World Health Organization (WHO) Similar to the use case of the Red Cross, Red Crystal, and Red Crescent.

United Nations Food and Agriculture Organization (FAO) Among other things is responsible for the International Plant Protection Convention (IPPC) and International Standards for Phytosanitary Measures standards including ISPM 15 that requires wood packaging materials (pallets, crates, dunnages) to be debarked, heat-treated or fumigated with methyl-bromide, and stamped or branded with a compliance mark known as a "wheat stamp."

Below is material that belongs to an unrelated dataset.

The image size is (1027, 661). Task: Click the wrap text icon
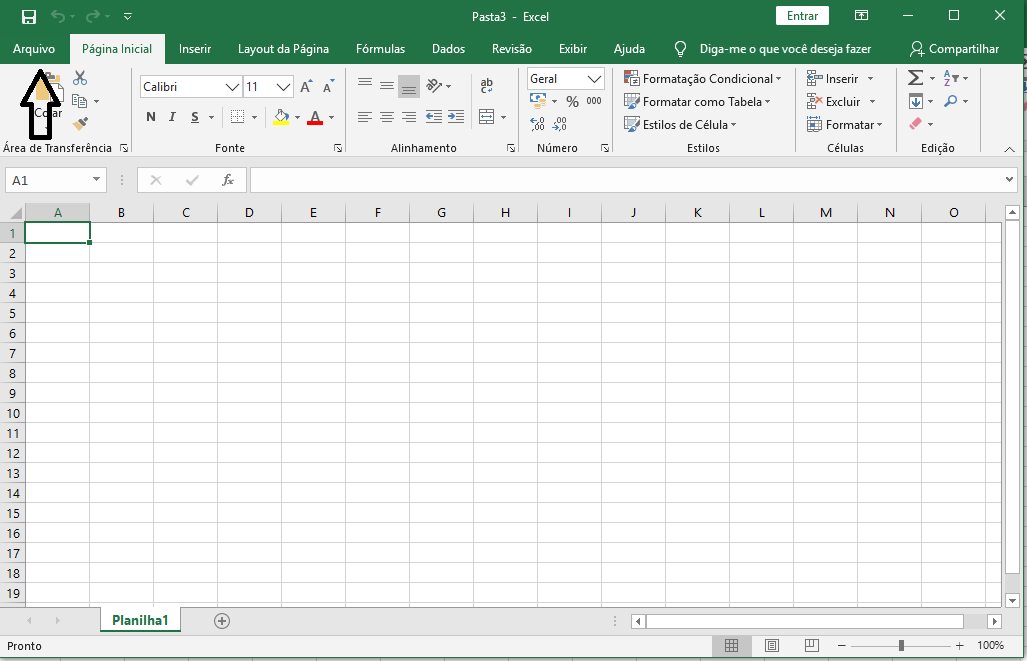(x=487, y=86)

World Intellectual Property Organization (WIPO) WIPO administers 26+ treaties with different protections for different things. Brands that are protected under international law (e.g., Madrid Protocol) can mark their shipments with an emblem allowing customs agents to positively identify legitimate products.

International Civil Aviation Organization (ICAO) Requires protection of civil aviation flights and the ability to assert that they are not dual-use (i.e., not carrying military cargo). Digital emblem would carry a geographic description of the flight plan, its current location, and an indicator of its identity (i.e., tail number). Potential need for the emblem to reference a limited or partially redacted flight manifest.

Security Considerations TODO Security

IANA Considerations This document has no IANA actions.